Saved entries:
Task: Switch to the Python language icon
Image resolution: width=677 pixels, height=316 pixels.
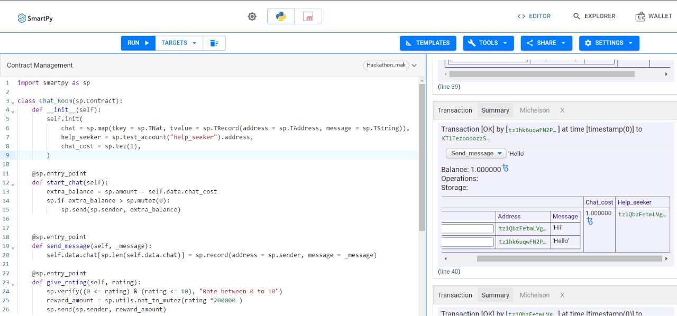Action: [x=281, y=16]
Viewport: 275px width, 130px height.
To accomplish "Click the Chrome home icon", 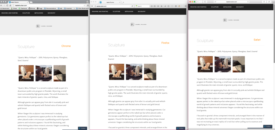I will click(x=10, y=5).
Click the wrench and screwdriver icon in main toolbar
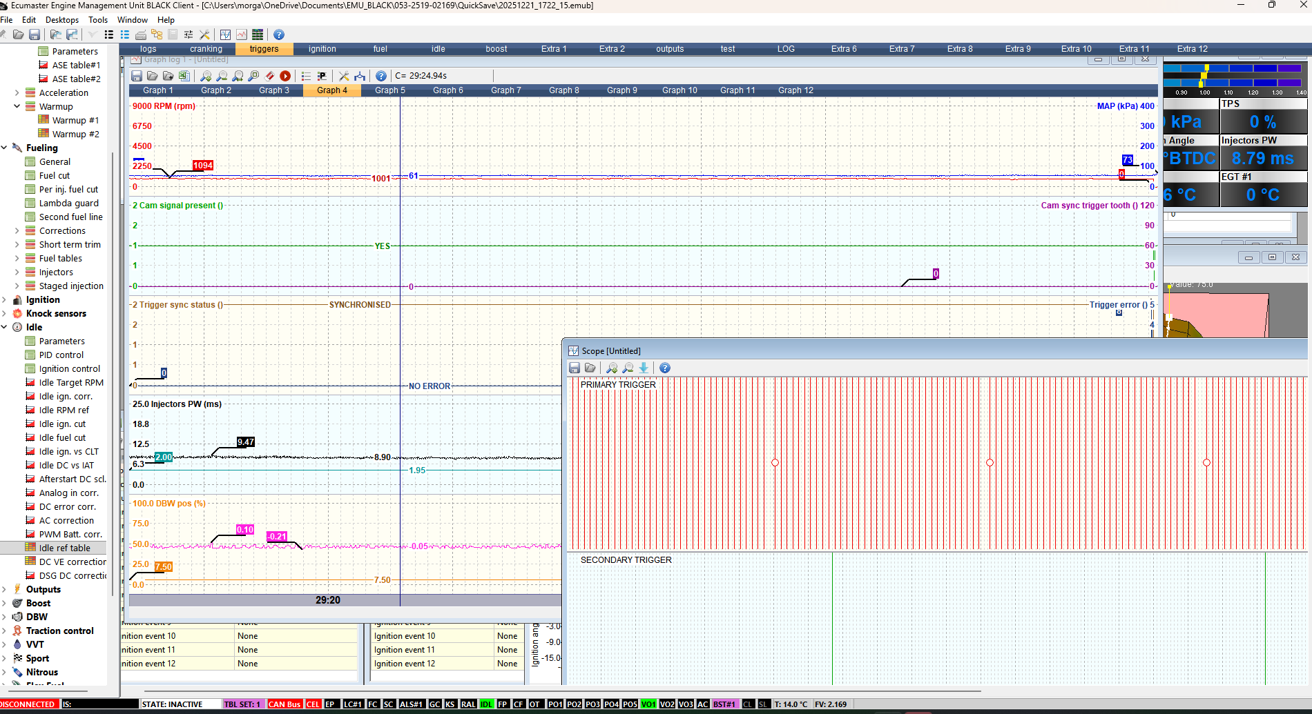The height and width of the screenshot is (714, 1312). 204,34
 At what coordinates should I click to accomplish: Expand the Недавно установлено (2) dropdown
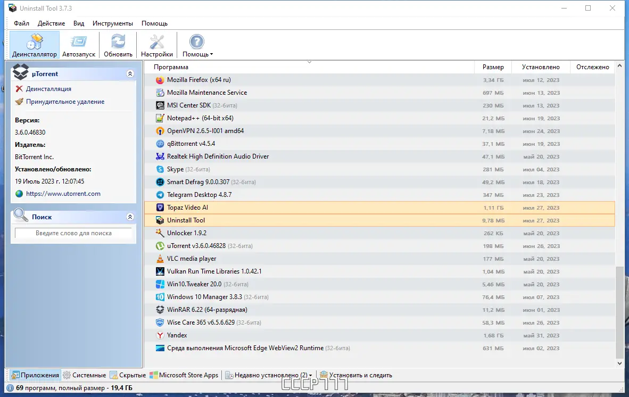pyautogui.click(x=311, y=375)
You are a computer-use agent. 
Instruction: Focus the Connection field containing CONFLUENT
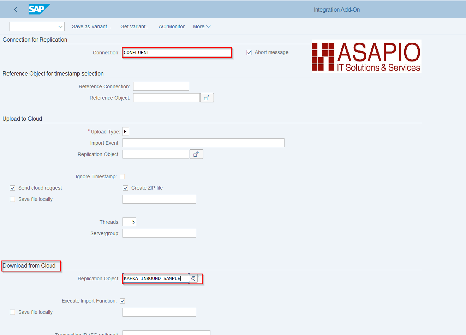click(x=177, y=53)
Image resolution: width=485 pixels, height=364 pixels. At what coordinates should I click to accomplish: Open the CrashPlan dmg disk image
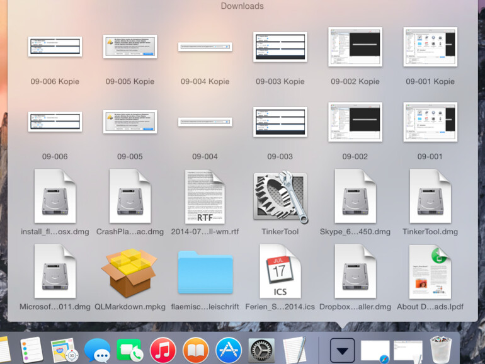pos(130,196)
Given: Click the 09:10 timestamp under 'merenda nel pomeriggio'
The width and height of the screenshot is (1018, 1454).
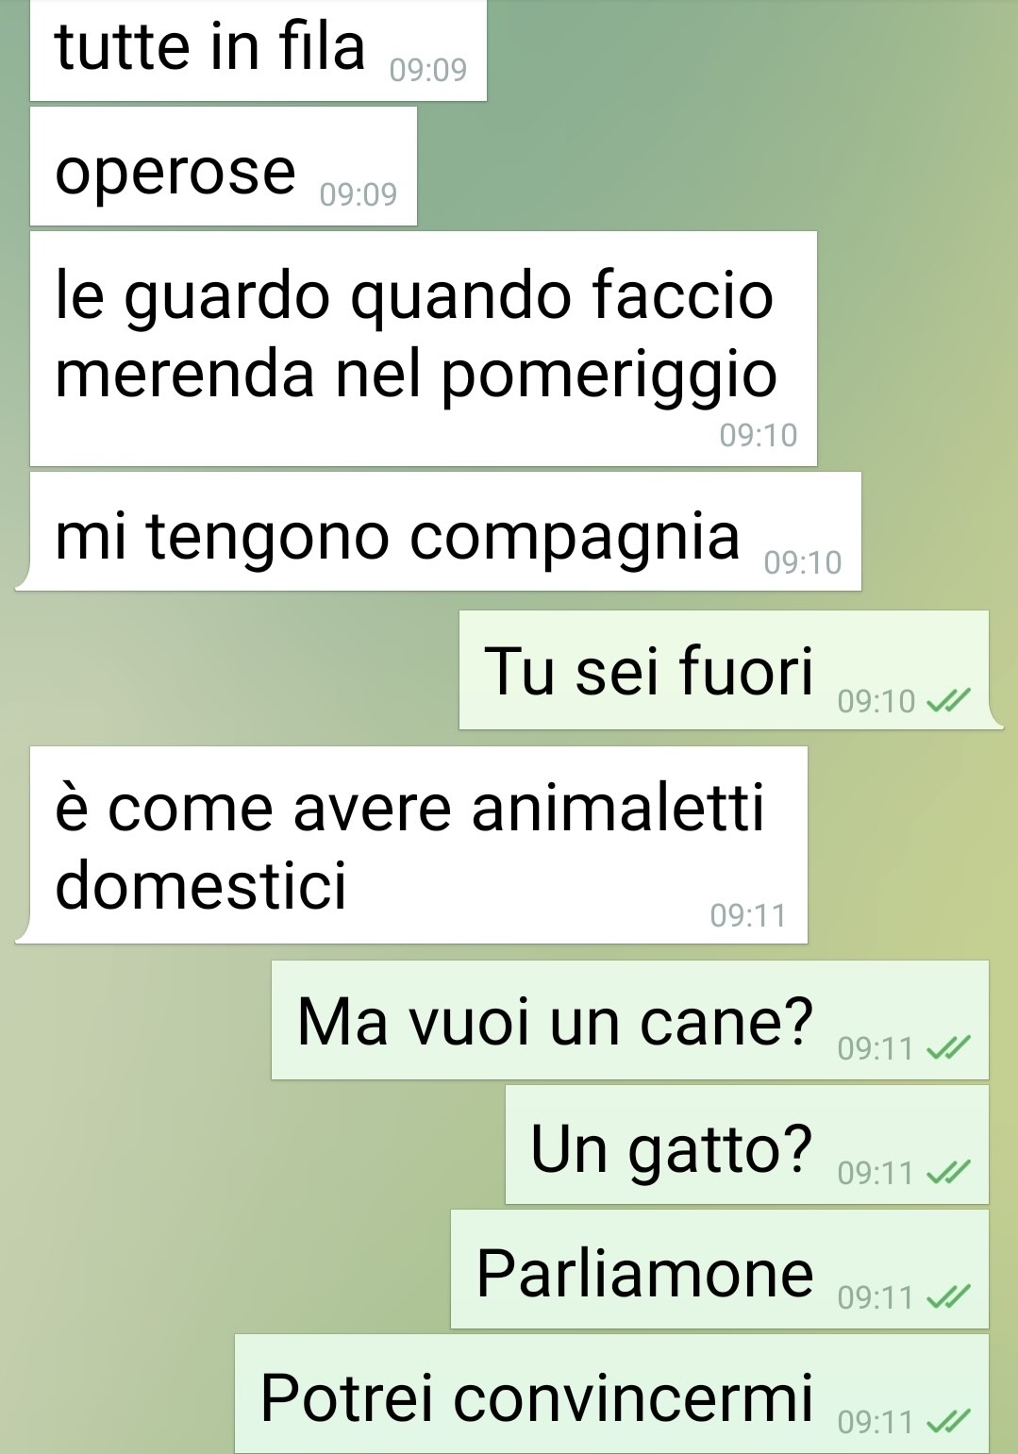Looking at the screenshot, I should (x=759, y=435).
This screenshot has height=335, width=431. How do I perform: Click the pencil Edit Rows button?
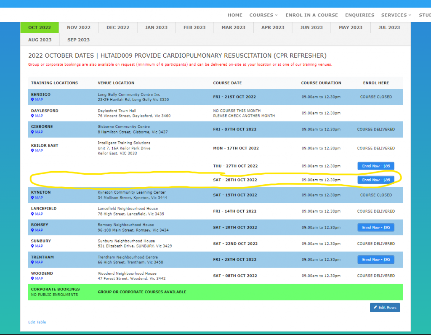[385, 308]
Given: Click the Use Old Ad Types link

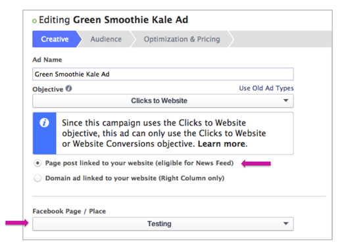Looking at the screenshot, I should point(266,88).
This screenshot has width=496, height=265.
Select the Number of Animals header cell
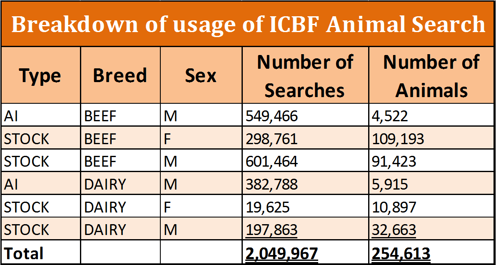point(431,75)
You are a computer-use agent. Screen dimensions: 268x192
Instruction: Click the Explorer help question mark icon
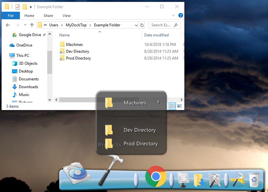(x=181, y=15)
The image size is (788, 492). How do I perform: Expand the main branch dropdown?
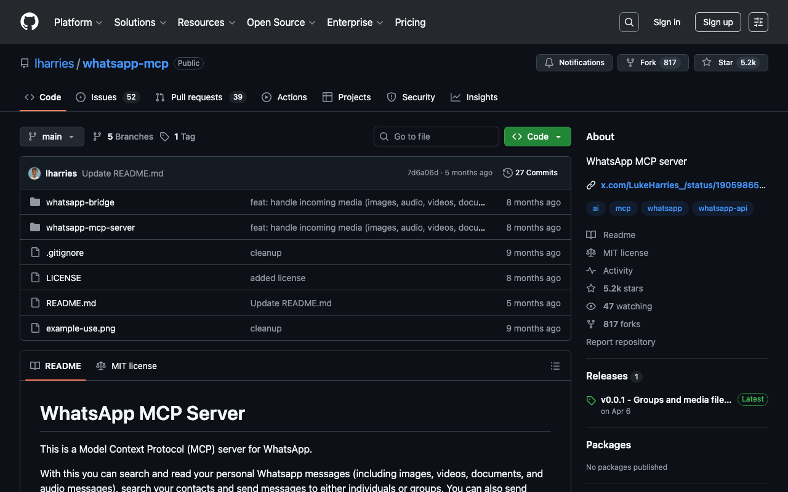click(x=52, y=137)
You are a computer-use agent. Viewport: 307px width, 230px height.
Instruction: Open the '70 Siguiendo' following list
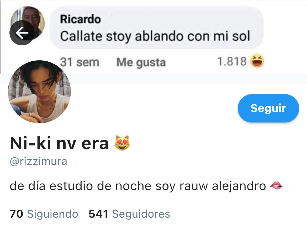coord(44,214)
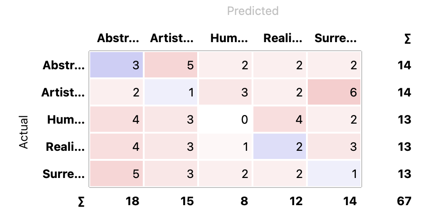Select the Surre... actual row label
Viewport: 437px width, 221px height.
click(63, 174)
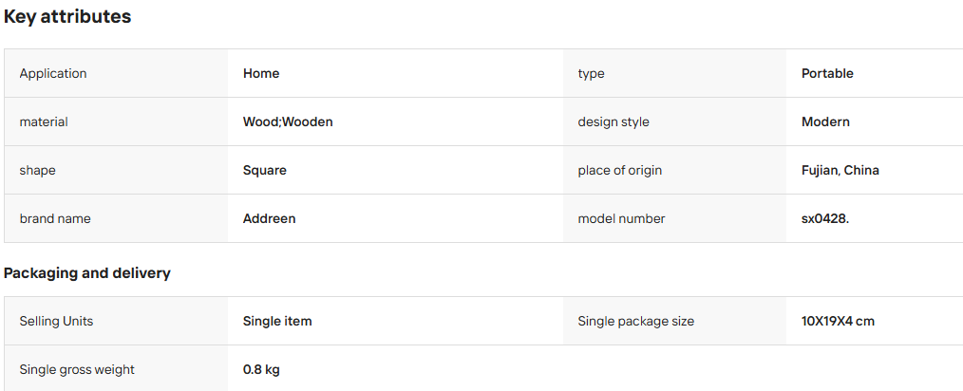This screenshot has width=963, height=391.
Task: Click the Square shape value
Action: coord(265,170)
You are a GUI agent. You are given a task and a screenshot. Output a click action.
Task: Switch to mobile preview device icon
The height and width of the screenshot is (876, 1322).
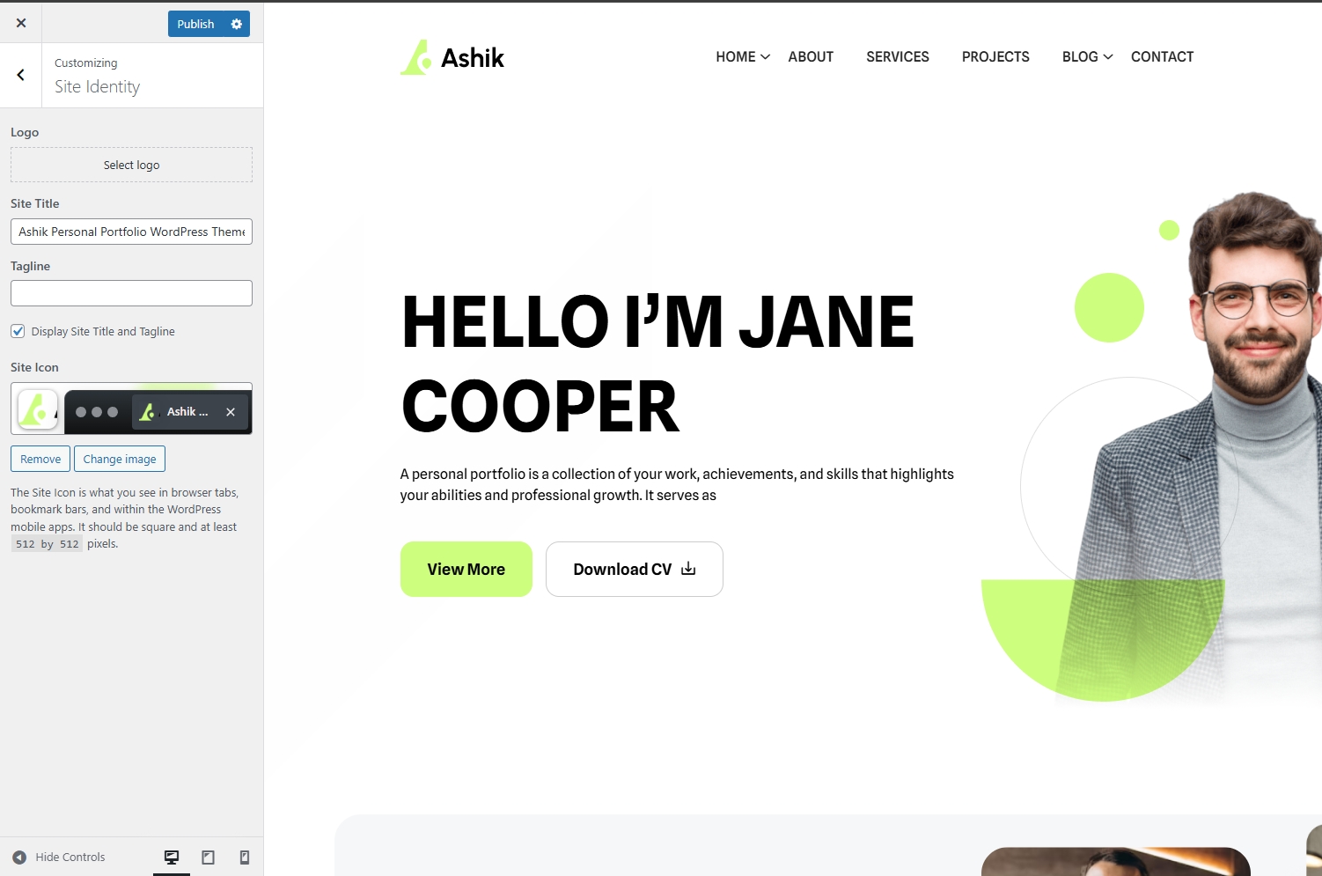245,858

REQUIREMENT: Each line above that contains the string "Switch" counts once; give the number of such lines and nothing more.

ANSWER TO THE EXERCISE: 2